We had most carefully examined and sounded the cave, and, after our long experience of this class of work on Easter Island, felt fairly satisfied that the Post Office was not there. Every fire site we had suspected and inspected: every sinkage of the surface. Now we had to decide about the grave. The character of the vegetation showed that it was old, and had not been disturbed within the date stated on the letters. A Spanish inscription in customary form, cut very neatly into the arms of the wooden cross, gave simply the name of the dead man, and the date. At one time the cross had been painted black. The point however that determined us to accept the burial as bona fide, and not to exhume it as a possible cache, was the fact that the sharp edges of the carving of the inscription were smoothly rasped away by the driving sand of the shore, in the direction of the prevailing wind, and to a degree commensurate with the date incised. And we were right in our surmises. Sufficient now to say that he whom the writing told to go to the Post Office, was already lying in his own grave elsewhere, with his boots on, and no cross at his head. Life is held cheap in Mexico.

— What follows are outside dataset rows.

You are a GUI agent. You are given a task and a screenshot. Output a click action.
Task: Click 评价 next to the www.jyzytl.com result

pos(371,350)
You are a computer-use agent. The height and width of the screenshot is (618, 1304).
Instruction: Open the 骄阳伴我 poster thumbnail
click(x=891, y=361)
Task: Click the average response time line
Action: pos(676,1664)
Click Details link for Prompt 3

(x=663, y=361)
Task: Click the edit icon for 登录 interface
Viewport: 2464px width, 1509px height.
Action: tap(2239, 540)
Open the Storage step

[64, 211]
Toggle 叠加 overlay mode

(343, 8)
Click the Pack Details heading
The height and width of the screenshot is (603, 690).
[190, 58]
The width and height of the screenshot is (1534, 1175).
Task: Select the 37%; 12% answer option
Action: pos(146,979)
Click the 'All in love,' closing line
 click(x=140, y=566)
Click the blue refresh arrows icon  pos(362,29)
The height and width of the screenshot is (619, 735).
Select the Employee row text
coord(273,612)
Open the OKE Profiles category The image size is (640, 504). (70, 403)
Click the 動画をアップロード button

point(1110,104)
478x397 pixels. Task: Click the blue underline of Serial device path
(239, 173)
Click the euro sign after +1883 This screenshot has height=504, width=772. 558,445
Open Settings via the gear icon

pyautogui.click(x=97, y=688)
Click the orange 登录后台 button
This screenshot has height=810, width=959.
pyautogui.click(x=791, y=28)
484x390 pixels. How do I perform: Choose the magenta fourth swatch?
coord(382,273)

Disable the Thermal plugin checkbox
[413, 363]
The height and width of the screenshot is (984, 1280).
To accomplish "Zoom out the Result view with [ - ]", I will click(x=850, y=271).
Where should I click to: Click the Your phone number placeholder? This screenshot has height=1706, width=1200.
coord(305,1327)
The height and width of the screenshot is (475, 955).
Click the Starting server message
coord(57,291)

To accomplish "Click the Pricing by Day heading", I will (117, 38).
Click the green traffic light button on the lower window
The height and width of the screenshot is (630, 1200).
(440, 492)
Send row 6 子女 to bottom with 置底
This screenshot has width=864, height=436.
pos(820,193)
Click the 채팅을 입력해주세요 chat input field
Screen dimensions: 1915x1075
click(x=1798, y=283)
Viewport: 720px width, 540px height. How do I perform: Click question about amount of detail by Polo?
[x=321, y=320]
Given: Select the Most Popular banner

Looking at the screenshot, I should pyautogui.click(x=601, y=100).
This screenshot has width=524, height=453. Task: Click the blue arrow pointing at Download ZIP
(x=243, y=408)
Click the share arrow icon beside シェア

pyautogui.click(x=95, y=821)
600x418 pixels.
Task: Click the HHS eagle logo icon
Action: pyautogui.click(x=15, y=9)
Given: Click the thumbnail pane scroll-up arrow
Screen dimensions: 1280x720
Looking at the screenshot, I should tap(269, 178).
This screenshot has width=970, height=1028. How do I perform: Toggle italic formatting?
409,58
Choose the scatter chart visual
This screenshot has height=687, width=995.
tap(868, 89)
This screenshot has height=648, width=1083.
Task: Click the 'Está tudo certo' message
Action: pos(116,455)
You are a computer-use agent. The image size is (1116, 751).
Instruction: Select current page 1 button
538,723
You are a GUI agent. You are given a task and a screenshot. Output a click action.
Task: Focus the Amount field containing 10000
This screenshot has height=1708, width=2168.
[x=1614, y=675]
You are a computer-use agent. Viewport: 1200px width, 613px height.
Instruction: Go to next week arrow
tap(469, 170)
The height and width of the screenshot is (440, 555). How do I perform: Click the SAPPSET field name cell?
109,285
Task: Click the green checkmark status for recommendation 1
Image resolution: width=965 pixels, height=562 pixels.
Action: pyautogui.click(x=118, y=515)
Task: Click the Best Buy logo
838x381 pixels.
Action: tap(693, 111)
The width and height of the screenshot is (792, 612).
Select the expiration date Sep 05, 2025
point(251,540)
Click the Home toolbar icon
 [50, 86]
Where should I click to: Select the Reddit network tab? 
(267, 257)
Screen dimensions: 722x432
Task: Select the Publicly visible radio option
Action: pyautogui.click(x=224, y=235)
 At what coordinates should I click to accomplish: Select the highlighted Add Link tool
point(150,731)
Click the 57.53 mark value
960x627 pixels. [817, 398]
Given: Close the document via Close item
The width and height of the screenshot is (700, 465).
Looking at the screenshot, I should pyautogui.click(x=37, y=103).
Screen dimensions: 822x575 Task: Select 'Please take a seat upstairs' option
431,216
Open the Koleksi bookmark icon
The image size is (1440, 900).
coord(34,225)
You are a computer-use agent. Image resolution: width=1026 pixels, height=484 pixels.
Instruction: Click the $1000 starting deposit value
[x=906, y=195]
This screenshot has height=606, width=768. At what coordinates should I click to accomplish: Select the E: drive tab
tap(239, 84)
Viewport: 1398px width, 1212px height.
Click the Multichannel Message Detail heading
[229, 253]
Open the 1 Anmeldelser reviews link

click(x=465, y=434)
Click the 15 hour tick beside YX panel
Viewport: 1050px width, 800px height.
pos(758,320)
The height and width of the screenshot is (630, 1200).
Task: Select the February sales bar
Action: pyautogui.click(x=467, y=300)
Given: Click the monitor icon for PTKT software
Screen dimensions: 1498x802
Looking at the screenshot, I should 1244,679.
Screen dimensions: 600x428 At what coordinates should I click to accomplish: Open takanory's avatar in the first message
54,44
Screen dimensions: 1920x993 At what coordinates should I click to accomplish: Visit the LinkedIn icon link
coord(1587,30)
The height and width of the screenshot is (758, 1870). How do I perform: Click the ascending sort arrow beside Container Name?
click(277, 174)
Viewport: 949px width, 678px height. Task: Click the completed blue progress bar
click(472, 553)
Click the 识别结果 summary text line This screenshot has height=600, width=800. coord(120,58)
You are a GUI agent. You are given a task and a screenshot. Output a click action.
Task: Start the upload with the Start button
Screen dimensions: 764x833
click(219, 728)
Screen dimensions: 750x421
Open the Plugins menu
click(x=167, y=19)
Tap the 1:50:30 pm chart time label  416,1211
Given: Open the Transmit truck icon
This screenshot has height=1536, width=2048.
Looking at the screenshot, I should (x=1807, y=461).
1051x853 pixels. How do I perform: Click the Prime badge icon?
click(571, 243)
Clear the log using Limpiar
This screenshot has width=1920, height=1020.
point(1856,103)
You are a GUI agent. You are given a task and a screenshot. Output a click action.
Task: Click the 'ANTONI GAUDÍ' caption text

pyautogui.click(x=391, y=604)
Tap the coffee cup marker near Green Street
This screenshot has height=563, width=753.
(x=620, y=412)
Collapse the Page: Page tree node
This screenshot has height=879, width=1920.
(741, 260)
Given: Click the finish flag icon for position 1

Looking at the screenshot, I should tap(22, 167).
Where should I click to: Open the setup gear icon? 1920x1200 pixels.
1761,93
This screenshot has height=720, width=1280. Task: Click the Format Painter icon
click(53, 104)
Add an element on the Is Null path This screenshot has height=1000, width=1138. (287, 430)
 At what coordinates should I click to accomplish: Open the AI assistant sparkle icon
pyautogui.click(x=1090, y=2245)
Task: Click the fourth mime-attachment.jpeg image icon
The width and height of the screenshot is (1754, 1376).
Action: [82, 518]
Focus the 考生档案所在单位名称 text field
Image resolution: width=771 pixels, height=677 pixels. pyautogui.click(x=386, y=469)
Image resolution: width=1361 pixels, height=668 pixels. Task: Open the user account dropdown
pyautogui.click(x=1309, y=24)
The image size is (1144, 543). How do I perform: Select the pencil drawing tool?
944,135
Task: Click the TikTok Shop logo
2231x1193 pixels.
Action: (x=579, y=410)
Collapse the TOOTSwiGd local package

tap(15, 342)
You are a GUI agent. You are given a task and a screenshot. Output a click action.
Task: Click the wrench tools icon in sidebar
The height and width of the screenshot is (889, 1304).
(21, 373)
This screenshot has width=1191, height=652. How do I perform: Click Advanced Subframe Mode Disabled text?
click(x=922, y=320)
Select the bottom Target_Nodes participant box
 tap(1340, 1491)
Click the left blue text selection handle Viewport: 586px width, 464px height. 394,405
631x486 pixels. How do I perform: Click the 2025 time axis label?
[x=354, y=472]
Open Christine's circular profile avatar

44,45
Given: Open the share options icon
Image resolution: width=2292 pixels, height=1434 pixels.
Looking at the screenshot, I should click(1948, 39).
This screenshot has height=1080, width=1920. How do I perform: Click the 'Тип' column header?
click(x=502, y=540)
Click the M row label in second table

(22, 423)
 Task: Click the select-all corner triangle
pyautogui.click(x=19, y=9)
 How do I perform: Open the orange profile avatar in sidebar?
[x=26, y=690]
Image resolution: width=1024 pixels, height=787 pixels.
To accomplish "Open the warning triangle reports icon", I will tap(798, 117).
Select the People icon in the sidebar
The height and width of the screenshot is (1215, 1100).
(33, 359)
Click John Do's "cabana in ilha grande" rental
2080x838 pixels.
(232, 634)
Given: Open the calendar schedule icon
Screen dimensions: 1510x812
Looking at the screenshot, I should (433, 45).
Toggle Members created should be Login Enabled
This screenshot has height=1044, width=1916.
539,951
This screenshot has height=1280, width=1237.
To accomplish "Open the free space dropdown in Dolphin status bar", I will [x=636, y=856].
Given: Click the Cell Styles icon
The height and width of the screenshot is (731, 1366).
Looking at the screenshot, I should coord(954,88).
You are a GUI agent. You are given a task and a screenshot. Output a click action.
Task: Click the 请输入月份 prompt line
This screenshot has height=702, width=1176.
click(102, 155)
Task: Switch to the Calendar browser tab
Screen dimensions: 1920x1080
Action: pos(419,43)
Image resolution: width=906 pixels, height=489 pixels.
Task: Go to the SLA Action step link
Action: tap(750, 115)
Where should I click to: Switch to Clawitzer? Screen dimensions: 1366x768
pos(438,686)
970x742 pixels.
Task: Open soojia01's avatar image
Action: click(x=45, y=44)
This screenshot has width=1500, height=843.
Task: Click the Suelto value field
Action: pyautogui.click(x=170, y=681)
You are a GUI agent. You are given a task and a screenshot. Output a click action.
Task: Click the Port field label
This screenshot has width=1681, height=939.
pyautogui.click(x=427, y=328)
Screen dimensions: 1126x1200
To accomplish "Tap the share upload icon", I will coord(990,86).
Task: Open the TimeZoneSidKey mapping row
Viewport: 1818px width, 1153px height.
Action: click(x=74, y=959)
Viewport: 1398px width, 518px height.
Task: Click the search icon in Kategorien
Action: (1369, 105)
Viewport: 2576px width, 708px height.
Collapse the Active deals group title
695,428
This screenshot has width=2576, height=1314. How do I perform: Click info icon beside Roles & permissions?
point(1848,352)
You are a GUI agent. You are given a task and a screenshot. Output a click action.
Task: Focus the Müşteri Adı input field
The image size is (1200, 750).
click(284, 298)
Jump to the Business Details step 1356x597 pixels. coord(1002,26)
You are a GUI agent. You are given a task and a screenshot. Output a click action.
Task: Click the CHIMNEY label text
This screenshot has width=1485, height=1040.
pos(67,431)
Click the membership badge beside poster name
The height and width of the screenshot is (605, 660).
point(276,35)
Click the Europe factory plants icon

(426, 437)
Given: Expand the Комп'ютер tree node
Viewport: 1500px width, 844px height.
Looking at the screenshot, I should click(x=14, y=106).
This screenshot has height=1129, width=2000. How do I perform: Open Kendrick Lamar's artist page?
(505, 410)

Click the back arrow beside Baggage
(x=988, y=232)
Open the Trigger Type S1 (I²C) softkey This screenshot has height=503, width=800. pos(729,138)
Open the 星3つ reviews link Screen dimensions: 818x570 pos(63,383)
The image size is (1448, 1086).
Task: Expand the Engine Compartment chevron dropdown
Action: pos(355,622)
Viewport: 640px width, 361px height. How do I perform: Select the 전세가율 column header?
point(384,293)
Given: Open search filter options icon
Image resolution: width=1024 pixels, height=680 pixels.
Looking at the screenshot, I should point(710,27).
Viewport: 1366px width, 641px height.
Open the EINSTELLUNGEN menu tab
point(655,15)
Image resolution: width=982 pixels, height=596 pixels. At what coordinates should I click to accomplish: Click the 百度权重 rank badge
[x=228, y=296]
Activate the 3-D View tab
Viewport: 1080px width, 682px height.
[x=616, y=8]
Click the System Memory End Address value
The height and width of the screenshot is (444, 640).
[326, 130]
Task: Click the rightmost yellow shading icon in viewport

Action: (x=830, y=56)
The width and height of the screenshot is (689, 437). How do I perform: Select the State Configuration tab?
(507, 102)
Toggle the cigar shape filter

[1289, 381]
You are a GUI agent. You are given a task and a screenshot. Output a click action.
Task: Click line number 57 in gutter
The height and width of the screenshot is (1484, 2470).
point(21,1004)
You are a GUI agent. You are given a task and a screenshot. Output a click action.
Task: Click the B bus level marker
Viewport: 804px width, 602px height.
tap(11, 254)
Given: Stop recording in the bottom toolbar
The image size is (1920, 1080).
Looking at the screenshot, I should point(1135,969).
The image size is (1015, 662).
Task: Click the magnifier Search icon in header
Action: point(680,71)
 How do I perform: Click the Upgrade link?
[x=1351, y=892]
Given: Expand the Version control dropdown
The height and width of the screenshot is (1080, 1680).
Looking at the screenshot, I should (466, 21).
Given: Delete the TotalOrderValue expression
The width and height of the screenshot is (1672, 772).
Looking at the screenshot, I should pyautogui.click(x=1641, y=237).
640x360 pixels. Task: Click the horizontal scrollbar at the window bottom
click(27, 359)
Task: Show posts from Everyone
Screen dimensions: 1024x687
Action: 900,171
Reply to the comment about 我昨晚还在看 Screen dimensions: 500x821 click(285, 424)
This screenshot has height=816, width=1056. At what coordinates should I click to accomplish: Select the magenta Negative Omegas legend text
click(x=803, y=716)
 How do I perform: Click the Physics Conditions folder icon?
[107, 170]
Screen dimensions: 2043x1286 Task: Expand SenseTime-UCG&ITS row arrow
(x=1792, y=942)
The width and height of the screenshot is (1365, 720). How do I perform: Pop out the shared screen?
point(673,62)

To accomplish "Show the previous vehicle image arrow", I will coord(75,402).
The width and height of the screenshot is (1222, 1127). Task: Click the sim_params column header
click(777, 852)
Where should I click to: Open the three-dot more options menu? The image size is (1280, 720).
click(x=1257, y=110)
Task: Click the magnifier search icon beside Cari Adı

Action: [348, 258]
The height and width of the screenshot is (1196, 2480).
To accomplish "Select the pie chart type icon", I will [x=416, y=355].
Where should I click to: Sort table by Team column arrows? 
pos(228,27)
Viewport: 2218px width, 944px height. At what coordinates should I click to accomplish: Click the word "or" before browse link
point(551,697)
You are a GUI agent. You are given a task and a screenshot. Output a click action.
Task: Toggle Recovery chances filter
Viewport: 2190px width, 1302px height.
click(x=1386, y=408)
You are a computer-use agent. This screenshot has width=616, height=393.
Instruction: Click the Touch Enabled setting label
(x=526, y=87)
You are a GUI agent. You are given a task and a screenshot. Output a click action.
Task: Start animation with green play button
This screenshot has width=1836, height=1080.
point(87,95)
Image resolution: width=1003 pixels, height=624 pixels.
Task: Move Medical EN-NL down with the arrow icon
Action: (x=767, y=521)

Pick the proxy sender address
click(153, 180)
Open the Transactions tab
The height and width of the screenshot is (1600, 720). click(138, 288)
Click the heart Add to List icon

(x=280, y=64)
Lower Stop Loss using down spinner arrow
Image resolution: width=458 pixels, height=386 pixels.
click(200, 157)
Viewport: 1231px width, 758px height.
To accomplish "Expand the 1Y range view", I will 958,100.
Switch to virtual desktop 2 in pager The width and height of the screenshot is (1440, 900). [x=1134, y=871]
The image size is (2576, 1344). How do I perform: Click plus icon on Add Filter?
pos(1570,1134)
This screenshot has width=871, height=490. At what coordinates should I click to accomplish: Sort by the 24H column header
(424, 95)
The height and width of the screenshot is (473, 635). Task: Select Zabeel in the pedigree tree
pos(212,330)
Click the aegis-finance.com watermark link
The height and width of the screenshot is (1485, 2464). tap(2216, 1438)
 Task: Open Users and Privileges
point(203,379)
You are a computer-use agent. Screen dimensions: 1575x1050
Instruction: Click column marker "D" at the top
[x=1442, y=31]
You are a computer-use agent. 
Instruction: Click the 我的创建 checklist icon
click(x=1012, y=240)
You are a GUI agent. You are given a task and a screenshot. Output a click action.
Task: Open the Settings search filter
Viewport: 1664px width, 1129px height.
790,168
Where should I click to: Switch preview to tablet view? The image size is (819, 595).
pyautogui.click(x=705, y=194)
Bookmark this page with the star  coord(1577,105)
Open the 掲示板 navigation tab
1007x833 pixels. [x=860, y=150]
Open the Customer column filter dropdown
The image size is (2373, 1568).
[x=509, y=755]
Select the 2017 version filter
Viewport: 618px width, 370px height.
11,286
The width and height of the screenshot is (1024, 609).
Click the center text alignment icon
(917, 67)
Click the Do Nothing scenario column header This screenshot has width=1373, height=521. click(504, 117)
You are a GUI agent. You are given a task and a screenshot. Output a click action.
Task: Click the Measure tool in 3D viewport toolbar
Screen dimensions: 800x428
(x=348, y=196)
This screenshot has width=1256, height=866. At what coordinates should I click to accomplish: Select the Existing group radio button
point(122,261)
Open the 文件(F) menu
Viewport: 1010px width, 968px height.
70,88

The island is said to possess no fresh water. We found no provision made in the cave for conserving a supply. Scrambling through the sage-bush we made for the dry torrent. Here we found one of the channels had been diverted, and in it sunk a well or shaft, some ten feet deep, with fine soil at its bottom. The end of a rope just showed for about one foot above the surface of the silt at the bottom of the shaft. Near by was a rough cradle and makeshift gear for gold washing. They had been here during the rains, and the torrent had supplied the washing water. Thinking of a possible sealed bottle placed in the shaft bucket at the end of the rope, we left two hands there with orders to follow the rope carefully down to its termination and see what was on the end of it. The cutter with two hands we sent back to the ship.